Sex! Violence! Insanity! Fame and infamy! Terror! Love! Special effects! Costumes! Locations! Celebrity!


Let's go through these in some detail...


  • Physical beauty! Graceful young women! (Lots!) Handsome charming young men! Powerful persuasive older men!
  • Love and romance! Passionate friendships! Lesbian lust! Menage a trois! Cheating boyfriend! Heartbreak! Premarital hetero-sex! (Lots!) Bastard baby! Shotgun marriage!
  • Fabulous settings! Lisbon & Paris! An Irish castle! The sublime splendours of Yorkshire & the wilderness of Scandinavia! Stormy ocean voyages! The white cliffs of Dover! And, bits of London that are actually possible to film!
  • Furies at the guillotine: revolutionary
    women stir up the populace
  • Violence! The bright hopes of the French Revolution turn to the Terror! Mob rule! Heads literally rolling off the guillotine! Blood in the Parisian gutters! Also, alcoholic wife-beating!
  • Death! French corpses everywhere! Bloody regicide! Women dying in childbirth! An old man, peacefully, with time for wise words & weeping at bedside!
  • Pain! Mental anguish! Spiritual turmoil! Suicide attempts! Rescue!
  • Religion! Politics! Conflict! Controversy! Civilised discussion of historically crucial Enlightenment ideas! Dinner parties that shaped Civilisation As We Know It! Shouting matches of sexual jealousy and spurned love!
  • Onwards & upwards! Overcoming a horrible childhood! Years of struggle against poverty! Standing up to society's expectations! Triumphing against the odds!
  • Amazing coincidences! E.g. travel two weeks to aid pregnant ill friend, and arrive to find her in labour! Friend dies in childbirth, thus presaging the heroine's fate! Couldn't make up this dramatic foreshadowing!

    Let's get financially astute (aka corporately cynical). Ways to attract financing:
  • Bodice ripping! Flattering feminine costumes! Lots of lace can be arranged! And disarranged! And the men: powdered wigs & frock coats!
  • In-jokes and references to other films! E.g. wet-shirted young man in Yorkshire (Pride & Prejudice), women knitting at the guillotine (Les Miserables).
  • Grotesque elements of times gone by! Poor people starving! Hogarth's Gin Lane! A dying woman's breasts turgid with milk being relieved by puppies' suckling!

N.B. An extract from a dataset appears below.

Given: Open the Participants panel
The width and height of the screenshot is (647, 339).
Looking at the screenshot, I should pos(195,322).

Or, can expurgate if too distasteful for modern audience, as just titillating detail and not really relevant to our plot!
  • Famous people!  Second president of the United States John Adams and wife Abigail; Ben Franklin too; radical pamphleteer Tom Paine; lexicographer Samuel Johnson; Louis XVI on his way to the gallows!
  • A black actor with a speaking part! (Another American angle.) Mary hung out with Abolitionists; call such a character a likely construct, a poetic licence.
  • Gothic horror! (If requested.) Easy tie-ins to Frankenstein. Ghosts, if wished.
  • Or would potential backers prefer pirates? Mary sailed the seas, on a detective quest for a missing treasure ship, at a time when Barbary pirates were a real risk.

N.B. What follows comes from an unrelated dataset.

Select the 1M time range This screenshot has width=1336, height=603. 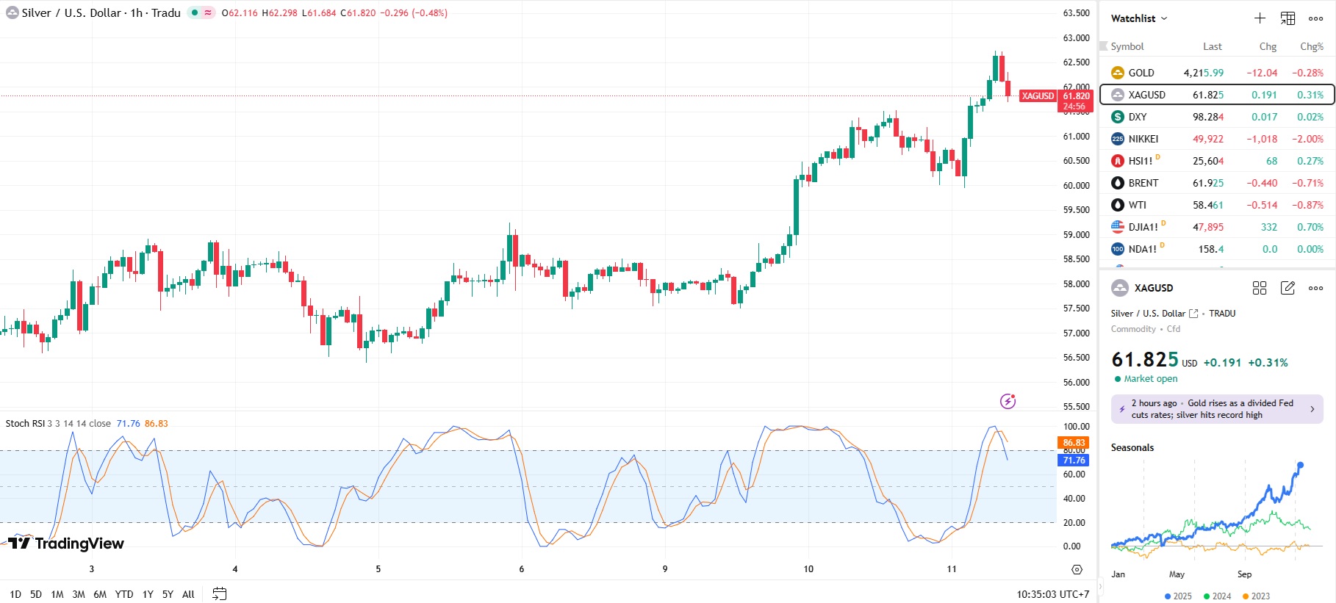(57, 594)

    Her legacy, our slogan: Learn, earn, read, write; teach, travel, live, love!
    Images all from Wikimedia Commons, except for Agora movie poster: 
    Cow and calf rocks in Yorkshire, TJBlackwell at en.wikipedia, 
    [CC-BY-SA-3.0 (www.creativecommons.org/licenses/by-sa/3.0)];
    Revolutionary women, drawing by H. Baron and engraving by L. Massard, public domain; Toilette,by Michel Garnier, public domain.

6 comments:

  1. Well, the way you put it, I must admit it's really tempting!
    Any actress in mind for the lead role?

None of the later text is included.